» WHAT THE TASK REQUIRES
From the data that follows, set down exactly the lines from the one with "The width and" through the one with "Task: Expand the Saved filters dropdown", counting both. Pictures stay out.

━━━━━ SOURCE DATA

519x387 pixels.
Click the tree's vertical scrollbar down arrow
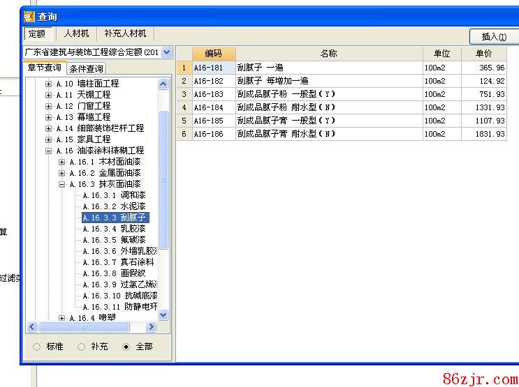pyautogui.click(x=163, y=315)
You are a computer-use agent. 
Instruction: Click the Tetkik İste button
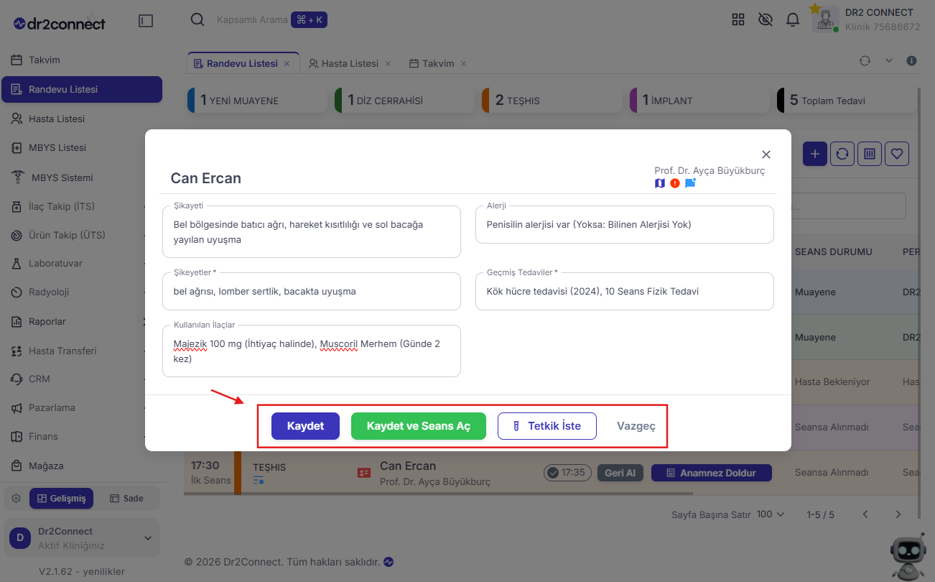pos(548,426)
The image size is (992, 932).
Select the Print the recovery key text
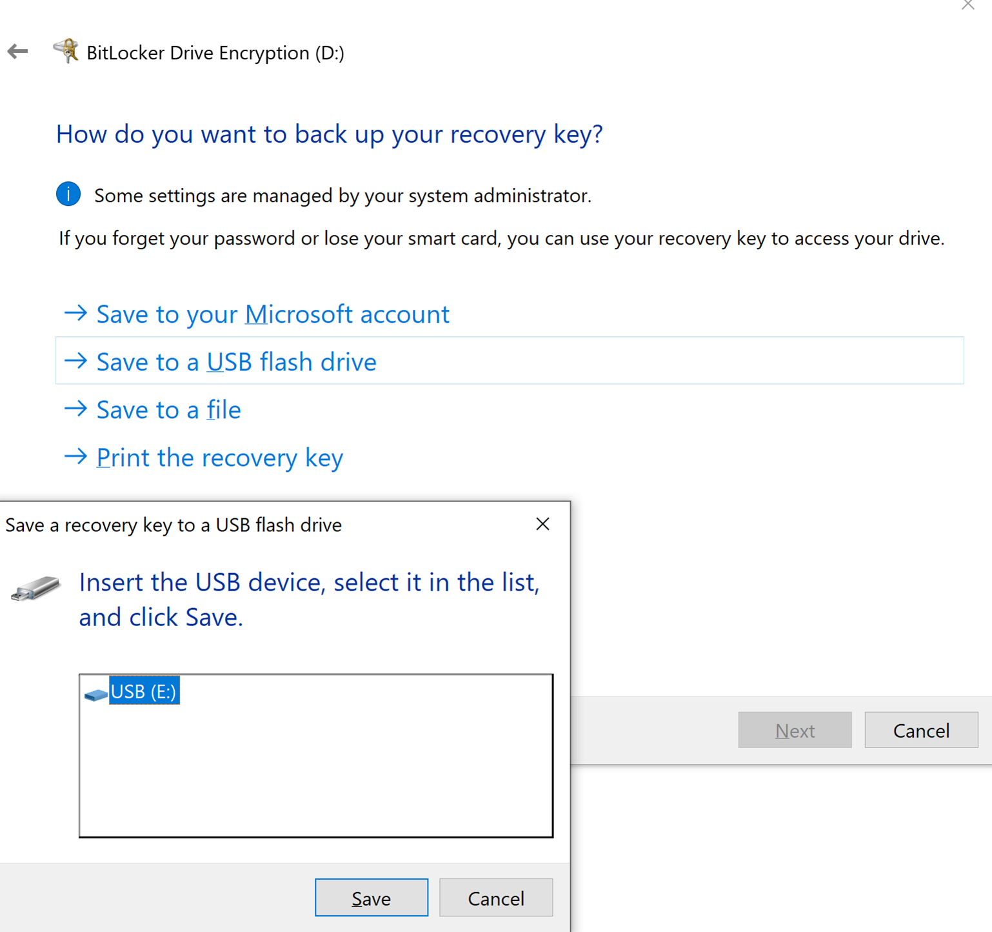219,458
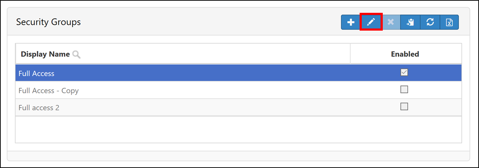Screen dimensions: 479x168
Task: Click the Security Groups panel title
Action: click(48, 22)
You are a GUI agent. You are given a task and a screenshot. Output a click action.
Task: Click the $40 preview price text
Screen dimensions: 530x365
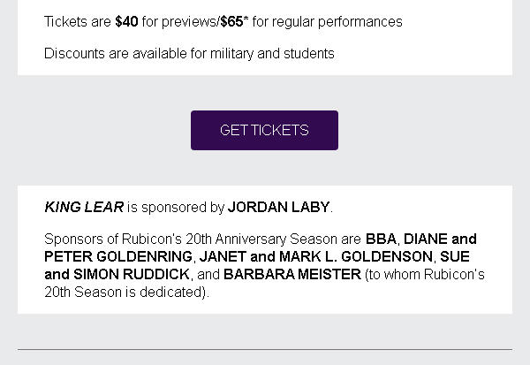[x=126, y=21]
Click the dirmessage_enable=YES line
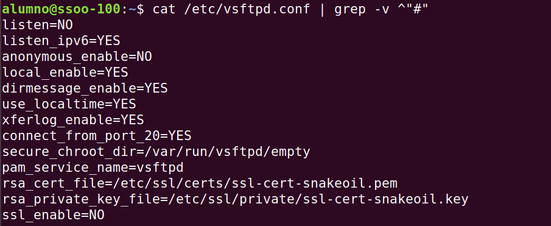 [x=85, y=88]
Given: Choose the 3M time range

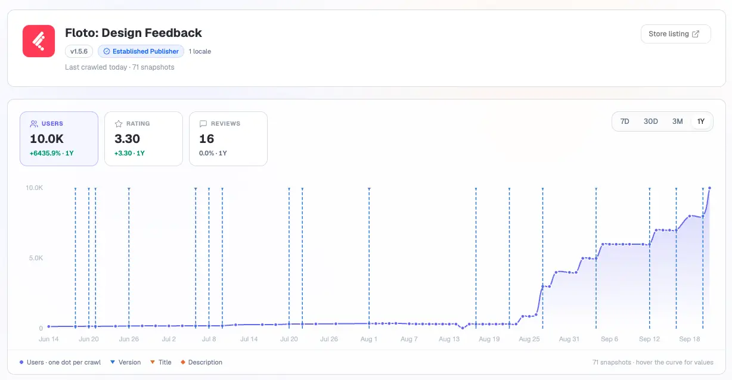Looking at the screenshot, I should point(678,122).

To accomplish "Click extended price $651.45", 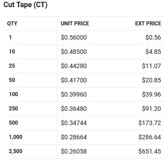I will (150, 151).

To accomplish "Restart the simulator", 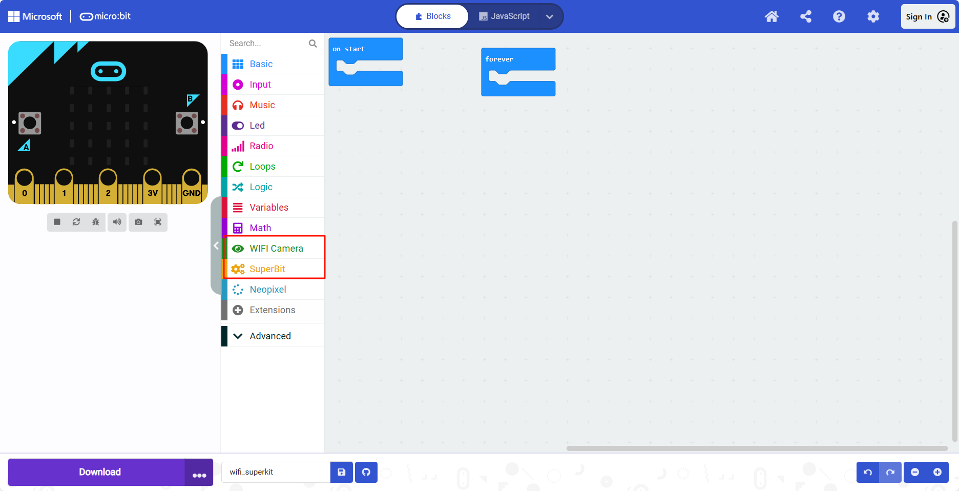I will tap(76, 222).
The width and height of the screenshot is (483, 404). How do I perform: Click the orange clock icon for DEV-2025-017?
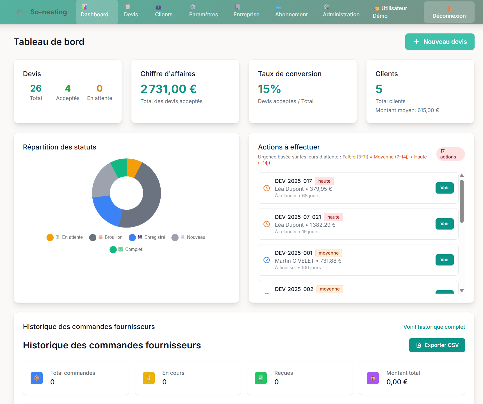tap(266, 188)
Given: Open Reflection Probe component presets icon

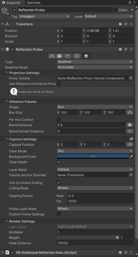Looking at the screenshot, I should tap(126, 49).
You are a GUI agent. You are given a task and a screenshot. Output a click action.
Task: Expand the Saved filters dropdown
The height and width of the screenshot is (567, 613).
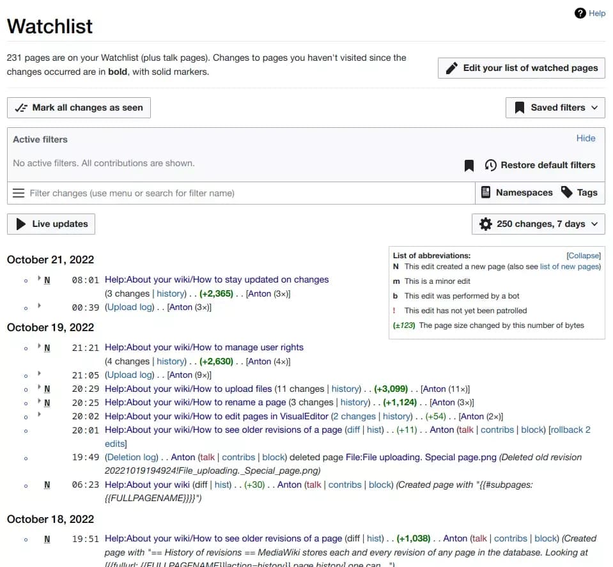[555, 107]
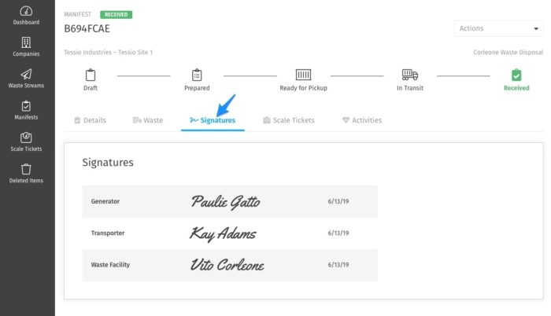
Task: Open Waste Streams paper-plane icon
Action: [x=26, y=74]

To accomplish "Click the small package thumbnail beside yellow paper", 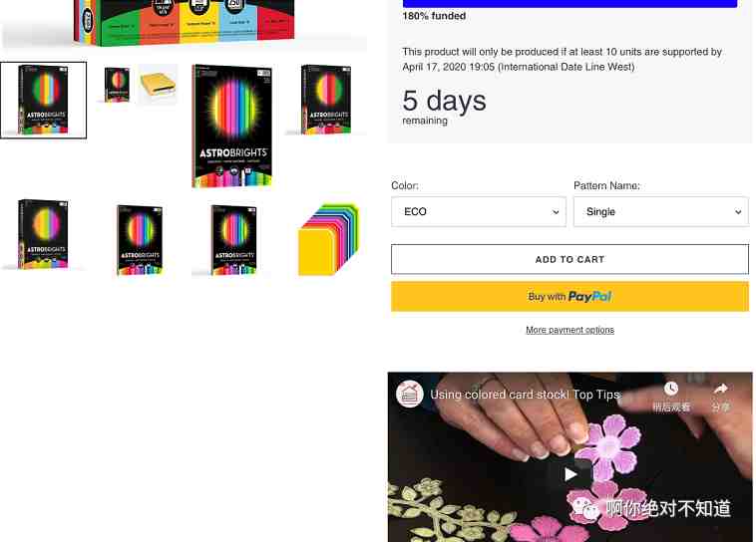I will (117, 85).
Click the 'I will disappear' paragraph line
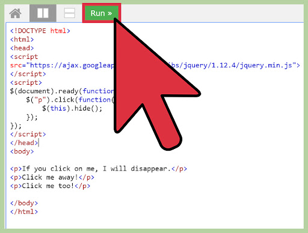This screenshot has height=233, width=308. click(99, 169)
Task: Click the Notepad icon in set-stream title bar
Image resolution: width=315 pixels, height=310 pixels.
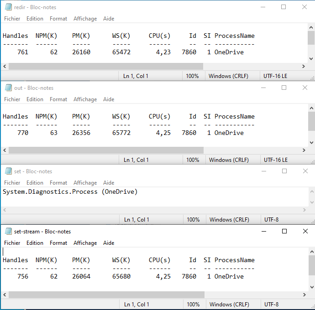Action: click(x=8, y=232)
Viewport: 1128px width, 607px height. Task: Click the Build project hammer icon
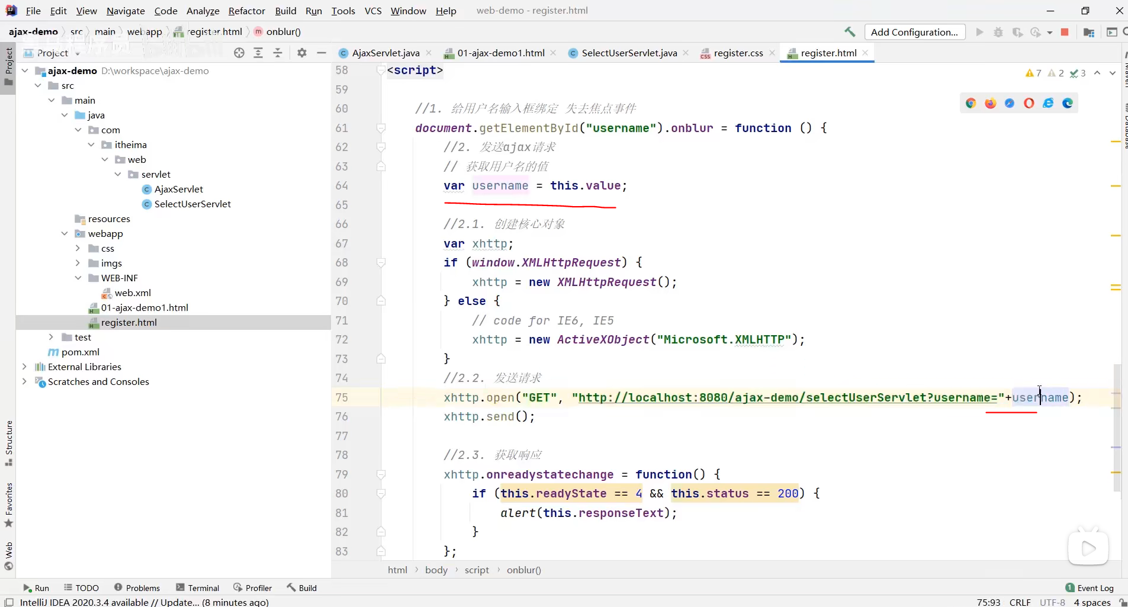[x=850, y=32]
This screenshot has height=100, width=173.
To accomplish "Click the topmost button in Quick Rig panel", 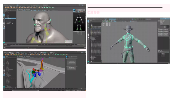I will pyautogui.click(x=72, y=60).
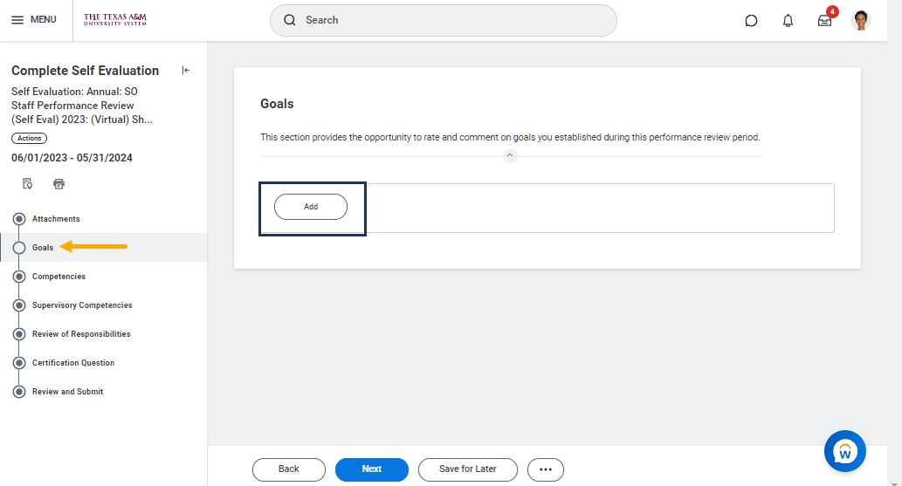Open the chat assistant icon in header

(x=751, y=20)
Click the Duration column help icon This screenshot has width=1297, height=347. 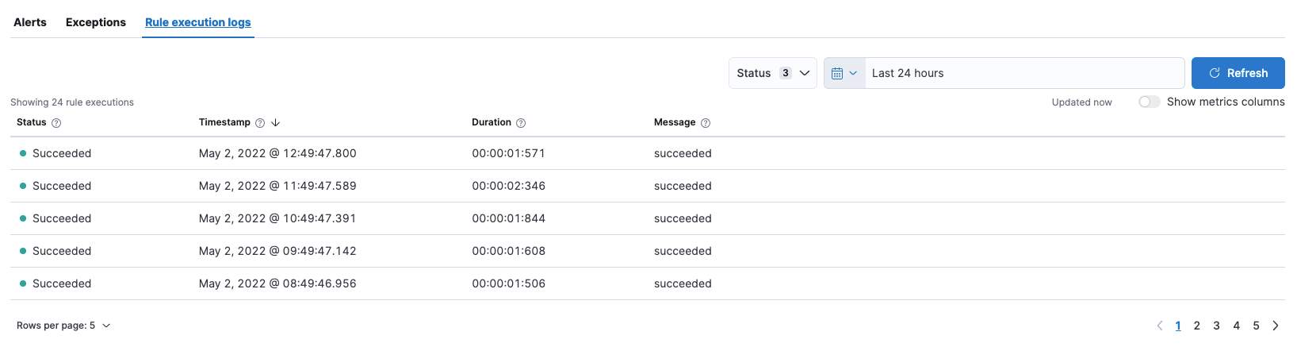pos(521,123)
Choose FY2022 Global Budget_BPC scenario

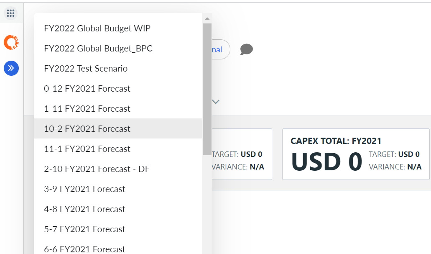point(118,49)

━━━━━━━━━━

» RESULT OF THE TASK
The width and height of the screenshot is (483, 404). How do I perform: Click the orange clock icon for DEV-2025-017?
tap(266, 188)
Given: Open Reflection Probe component presets icon

Looking at the screenshot, I should tap(126, 49).
You are a GUI agent. You are given a task and a screenshot. Output a click action.
Task: Expand the Saved filters dropdown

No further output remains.